[DATA RECORDS Boundary: Start]

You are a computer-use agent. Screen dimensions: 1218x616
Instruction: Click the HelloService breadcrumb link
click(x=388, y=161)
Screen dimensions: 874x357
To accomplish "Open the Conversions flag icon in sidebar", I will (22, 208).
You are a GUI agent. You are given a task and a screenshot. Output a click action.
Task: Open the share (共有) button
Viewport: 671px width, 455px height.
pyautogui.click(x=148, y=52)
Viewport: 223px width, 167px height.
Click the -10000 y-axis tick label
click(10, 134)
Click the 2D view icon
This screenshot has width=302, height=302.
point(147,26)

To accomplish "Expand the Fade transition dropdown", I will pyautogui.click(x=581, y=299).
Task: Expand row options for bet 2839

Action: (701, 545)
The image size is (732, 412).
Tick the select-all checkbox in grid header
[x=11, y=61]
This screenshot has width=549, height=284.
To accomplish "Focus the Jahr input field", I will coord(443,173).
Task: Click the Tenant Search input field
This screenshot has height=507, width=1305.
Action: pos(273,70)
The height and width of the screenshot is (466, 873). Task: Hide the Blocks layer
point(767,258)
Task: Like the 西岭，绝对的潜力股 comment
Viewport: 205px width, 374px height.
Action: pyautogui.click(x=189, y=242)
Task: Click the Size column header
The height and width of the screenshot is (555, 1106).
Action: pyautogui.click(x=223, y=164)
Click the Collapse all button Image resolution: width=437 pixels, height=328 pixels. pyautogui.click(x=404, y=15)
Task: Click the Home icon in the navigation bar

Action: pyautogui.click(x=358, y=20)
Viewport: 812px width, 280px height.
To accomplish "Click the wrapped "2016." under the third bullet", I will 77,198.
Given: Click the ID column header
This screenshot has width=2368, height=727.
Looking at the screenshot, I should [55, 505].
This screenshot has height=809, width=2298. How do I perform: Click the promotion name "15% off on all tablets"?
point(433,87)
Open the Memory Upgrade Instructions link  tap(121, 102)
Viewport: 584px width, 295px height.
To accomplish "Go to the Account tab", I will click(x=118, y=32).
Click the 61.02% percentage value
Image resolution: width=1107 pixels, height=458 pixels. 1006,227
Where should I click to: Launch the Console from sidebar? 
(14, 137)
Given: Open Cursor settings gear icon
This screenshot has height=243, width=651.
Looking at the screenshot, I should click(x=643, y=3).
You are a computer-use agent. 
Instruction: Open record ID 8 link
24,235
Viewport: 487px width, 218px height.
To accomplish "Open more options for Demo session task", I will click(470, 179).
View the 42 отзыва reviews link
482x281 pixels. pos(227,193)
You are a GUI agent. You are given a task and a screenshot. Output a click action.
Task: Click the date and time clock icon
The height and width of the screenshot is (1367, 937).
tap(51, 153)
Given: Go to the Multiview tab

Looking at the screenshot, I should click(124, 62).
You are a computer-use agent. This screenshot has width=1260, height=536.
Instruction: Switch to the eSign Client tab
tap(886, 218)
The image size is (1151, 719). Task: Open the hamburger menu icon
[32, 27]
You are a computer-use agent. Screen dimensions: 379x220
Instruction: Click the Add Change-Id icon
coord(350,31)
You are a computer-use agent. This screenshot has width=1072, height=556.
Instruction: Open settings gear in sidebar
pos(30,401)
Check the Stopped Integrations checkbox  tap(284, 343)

[DATA RECORDS Boundary: End]

[PROBLEM REQUIREMENTS]:
Nothing should be omitted or altered. Retype the records exactly.

[SOLUTION BELOW]:
You are a computer-use agent. Screen dimensions: 1218x616
Instruction: Click the HelloService breadcrumb link
click(x=388, y=161)
Screen dimensions: 874x357
To accomplish "Open the Conversions flag icon in sidebar", I will (22, 208).
You are a GUI agent. You are given a task and a screenshot. Output a click action.
Task: Open the share (共有) button
Viewport: 671px width, 455px height.
pyautogui.click(x=148, y=52)
Viewport: 223px width, 167px height.
Click the -10000 y-axis tick label
click(10, 134)
Click the 2D view icon
This screenshot has width=302, height=302.
point(147,26)

To accomplish "Expand the Fade transition dropdown", I will pyautogui.click(x=581, y=299).
Task: Expand row options for bet 2839

Action: (701, 545)
The image size is (732, 412).
Tick the select-all checkbox in grid header
[x=11, y=61]
This screenshot has width=549, height=284.
To accomplish "Focus the Jahr input field", I will coord(443,173).
Task: Click the Tenant Search input field
This screenshot has height=507, width=1305.
Action: pos(273,70)
The height and width of the screenshot is (466, 873). Task: Hide the Blocks layer
point(767,258)
Task: Like the 西岭，绝对的潜力股 comment
Viewport: 205px width, 374px height.
Action: pyautogui.click(x=189, y=242)
Task: Click the Size column header
The height and width of the screenshot is (555, 1106).
Action: pyautogui.click(x=223, y=164)
Click the Collapse all button Image resolution: width=437 pixels, height=328 pixels. pyautogui.click(x=404, y=15)
Task: Click the Home icon in the navigation bar

Action: pyautogui.click(x=358, y=20)
Viewport: 812px width, 280px height.
To accomplish "Click the wrapped "2016." under the third bullet", I will 77,198.
Given: Click the ID column header
This screenshot has width=2368, height=727.
Looking at the screenshot, I should [55, 505].
This screenshot has height=809, width=2298. How do I perform: Click the promotion name "15% off on all tablets"?
point(433,87)
Open the Memory Upgrade Instructions link  tap(121, 102)
Viewport: 584px width, 295px height.
To accomplish "Go to the Account tab", I will click(x=118, y=32).
Click the 61.02% percentage value
Image resolution: width=1107 pixels, height=458 pixels. 1006,227
Where should I click to: Launch the Console from sidebar? 
(14, 137)
Given: Open Cursor settings gear icon
This screenshot has height=243, width=651.
Looking at the screenshot, I should click(x=643, y=3).
You are a computer-use agent. 
Instruction: Open record ID 8 link
24,235
Viewport: 487px width, 218px height.
To accomplish "Open more options for Demo session task", I will click(470, 179).
View the 42 отзыва reviews link
482x281 pixels. pos(227,193)
You are a GUI agent. You are given a task and a screenshot. Output a click action.
Task: Click the date and time clock icon
The height and width of the screenshot is (1367, 937).
tap(51, 153)
Given: Go to the Multiview tab

Looking at the screenshot, I should click(124, 62).
You are a computer-use agent. This screenshot has width=1260, height=536.
Instruction: Switch to the eSign Client tab
tap(886, 218)
The image size is (1151, 719). Task: Open the hamburger menu icon
[32, 27]
You are a computer-use agent. Screen dimensions: 379x220
Instruction: Click the Add Change-Id icon
coord(350,31)
You are a computer-use agent. This screenshot has width=1072, height=556.
Instruction: Open settings gear in sidebar
pos(30,401)
Check the Stopped Integrations checkbox  tap(284, 343)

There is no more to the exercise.